#### Work task:
Copy out all of the entries, keeping every word the same.

#### Data for analysis:

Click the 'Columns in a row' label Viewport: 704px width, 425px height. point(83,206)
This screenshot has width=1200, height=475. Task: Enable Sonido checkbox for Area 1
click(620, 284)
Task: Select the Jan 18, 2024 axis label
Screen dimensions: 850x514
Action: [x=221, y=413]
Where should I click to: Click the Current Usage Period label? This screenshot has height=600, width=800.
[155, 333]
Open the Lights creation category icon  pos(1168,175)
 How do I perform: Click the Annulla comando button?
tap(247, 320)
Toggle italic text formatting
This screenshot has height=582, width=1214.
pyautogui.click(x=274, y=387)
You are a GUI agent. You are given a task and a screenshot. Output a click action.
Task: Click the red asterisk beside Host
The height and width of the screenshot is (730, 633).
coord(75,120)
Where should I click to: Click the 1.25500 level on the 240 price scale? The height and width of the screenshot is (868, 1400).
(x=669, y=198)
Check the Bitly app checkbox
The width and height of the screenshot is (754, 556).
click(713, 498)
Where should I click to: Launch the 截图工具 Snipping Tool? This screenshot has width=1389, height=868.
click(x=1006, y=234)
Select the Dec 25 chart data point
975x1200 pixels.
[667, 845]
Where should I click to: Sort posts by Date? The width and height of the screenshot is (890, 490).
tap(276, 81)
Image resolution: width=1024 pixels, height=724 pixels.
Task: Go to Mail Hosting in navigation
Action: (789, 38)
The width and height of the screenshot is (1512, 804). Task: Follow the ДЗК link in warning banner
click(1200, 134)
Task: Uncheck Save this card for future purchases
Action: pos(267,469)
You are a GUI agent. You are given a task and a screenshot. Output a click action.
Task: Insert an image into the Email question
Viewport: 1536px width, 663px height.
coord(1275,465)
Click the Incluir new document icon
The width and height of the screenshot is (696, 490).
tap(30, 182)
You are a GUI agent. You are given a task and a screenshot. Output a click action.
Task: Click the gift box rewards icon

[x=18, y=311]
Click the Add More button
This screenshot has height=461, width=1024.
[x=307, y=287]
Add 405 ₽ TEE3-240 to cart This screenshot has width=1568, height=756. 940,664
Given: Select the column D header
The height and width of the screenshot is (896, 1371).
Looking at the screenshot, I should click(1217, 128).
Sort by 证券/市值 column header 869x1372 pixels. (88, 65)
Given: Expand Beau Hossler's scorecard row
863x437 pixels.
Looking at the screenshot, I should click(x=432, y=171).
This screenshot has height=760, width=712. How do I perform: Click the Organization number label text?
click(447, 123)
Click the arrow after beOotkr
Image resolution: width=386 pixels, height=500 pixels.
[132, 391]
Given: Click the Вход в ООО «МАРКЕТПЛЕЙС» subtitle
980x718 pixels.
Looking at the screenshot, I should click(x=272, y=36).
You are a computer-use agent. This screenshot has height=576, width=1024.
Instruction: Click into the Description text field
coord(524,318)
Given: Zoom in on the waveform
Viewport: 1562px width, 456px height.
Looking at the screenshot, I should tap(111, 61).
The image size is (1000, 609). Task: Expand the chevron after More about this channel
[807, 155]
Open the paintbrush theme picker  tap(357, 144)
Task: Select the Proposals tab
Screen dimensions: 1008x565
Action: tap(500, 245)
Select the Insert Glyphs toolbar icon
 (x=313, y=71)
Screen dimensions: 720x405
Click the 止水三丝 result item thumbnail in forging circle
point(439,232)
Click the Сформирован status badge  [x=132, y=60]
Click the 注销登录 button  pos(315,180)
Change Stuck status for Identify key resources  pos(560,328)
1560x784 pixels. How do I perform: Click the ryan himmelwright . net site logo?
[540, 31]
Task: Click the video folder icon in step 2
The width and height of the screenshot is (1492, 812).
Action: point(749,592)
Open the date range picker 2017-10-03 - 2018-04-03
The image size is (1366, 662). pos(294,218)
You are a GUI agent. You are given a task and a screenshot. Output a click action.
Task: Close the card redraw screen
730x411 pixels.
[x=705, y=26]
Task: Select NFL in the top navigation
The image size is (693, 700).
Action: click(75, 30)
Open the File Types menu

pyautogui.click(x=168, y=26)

#### Answer space:
Click the 'Columns in a row' label Viewport: 704px width, 425px height. point(83,206)
This screenshot has width=1200, height=475. Task: Enable Sonido checkbox for Area 1
click(620, 284)
Task: Select the Jan 18, 2024 axis label
Screen dimensions: 850x514
Action: [x=221, y=413]
Where should I click to: Click the Current Usage Period label? This screenshot has height=600, width=800.
[155, 333]
Open the Lights creation category icon  pos(1168,175)
 How do I perform: Click the Annulla comando button?
tap(247, 320)
Toggle italic text formatting
This screenshot has height=582, width=1214.
pyautogui.click(x=274, y=387)
You are a GUI agent. You are given a task and a screenshot. Output a click action.
Task: Click the red asterisk beside Host
The height and width of the screenshot is (730, 633).
coord(75,120)
Where should I click to: Click the 1.25500 level on the 240 price scale? The height and width of the screenshot is (868, 1400).
(x=669, y=198)
Check the Bitly app checkbox
The width and height of the screenshot is (754, 556).
click(713, 498)
Where should I click to: Launch the 截图工具 Snipping Tool? This screenshot has width=1389, height=868.
click(x=1006, y=234)
Select the Dec 25 chart data point
975x1200 pixels.
[667, 845]
Where should I click to: Sort posts by Date? The width and height of the screenshot is (890, 490).
tap(276, 81)
Image resolution: width=1024 pixels, height=724 pixels.
Task: Go to Mail Hosting in navigation
Action: (789, 38)
The width and height of the screenshot is (1512, 804). Task: Follow the ДЗК link in warning banner
click(1200, 134)
Task: Uncheck Save this card for future purchases
Action: pos(267,469)
You are a GUI agent. You are given a task and a screenshot. Output a click action.
Task: Insert an image into the Email question
Viewport: 1536px width, 663px height.
coord(1275,465)
Click the Incluir new document icon
The width and height of the screenshot is (696, 490).
tap(30, 182)
You are a GUI agent. You are given a task and a screenshot. Output a click action.
Task: Click the gift box rewards icon

[x=18, y=311]
Click the Add More button
This screenshot has height=461, width=1024.
[x=307, y=287]
Add 405 ₽ TEE3-240 to cart This screenshot has width=1568, height=756. 940,664
Given: Select the column D header
The height and width of the screenshot is (896, 1371).
Looking at the screenshot, I should click(1217, 128).
Sort by 证券/市值 column header 869x1372 pixels. (88, 65)
Given: Expand Beau Hossler's scorecard row
863x437 pixels.
Looking at the screenshot, I should click(x=432, y=171).
This screenshot has height=760, width=712. How do I perform: Click the Organization number label text?
click(447, 123)
Click the arrow after beOotkr
Image resolution: width=386 pixels, height=500 pixels.
[132, 391]
Given: Click the Вход в ООО «МАРКЕТПЛЕЙС» subtitle
980x718 pixels.
Looking at the screenshot, I should click(x=272, y=36).
You are a computer-use agent. This screenshot has height=576, width=1024.
Instruction: Click into the Description text field
coord(524,318)
Given: Zoom in on the waveform
Viewport: 1562px width, 456px height.
Looking at the screenshot, I should tap(111, 61).
The image size is (1000, 609). Task: Expand the chevron after More about this channel
[807, 155]
Open the paintbrush theme picker  tap(357, 144)
Task: Select the Proposals tab
Screen dimensions: 1008x565
Action: tap(500, 245)
Select the Insert Glyphs toolbar icon
 (x=313, y=71)
Screen dimensions: 720x405
Click the 止水三丝 result item thumbnail in forging circle
point(439,232)
Click the Сформирован status badge  [x=132, y=60]
Click the 注销登录 button  pos(315,180)
Change Stuck status for Identify key resources  pos(560,328)
1560x784 pixels. How do I perform: Click the ryan himmelwright . net site logo?
[540, 31]
Task: Click the video folder icon in step 2
The width and height of the screenshot is (1492, 812).
Action: point(749,592)
Open the date range picker 2017-10-03 - 2018-04-03
The image size is (1366, 662). pos(294,218)
You are a GUI agent. You are given a task and a screenshot. Output a click action.
Task: Close the card redraw screen
730x411 pixels.
[x=705, y=26]
Task: Select NFL in the top navigation
The image size is (693, 700).
Action: click(75, 30)
Open the File Types menu

pyautogui.click(x=168, y=26)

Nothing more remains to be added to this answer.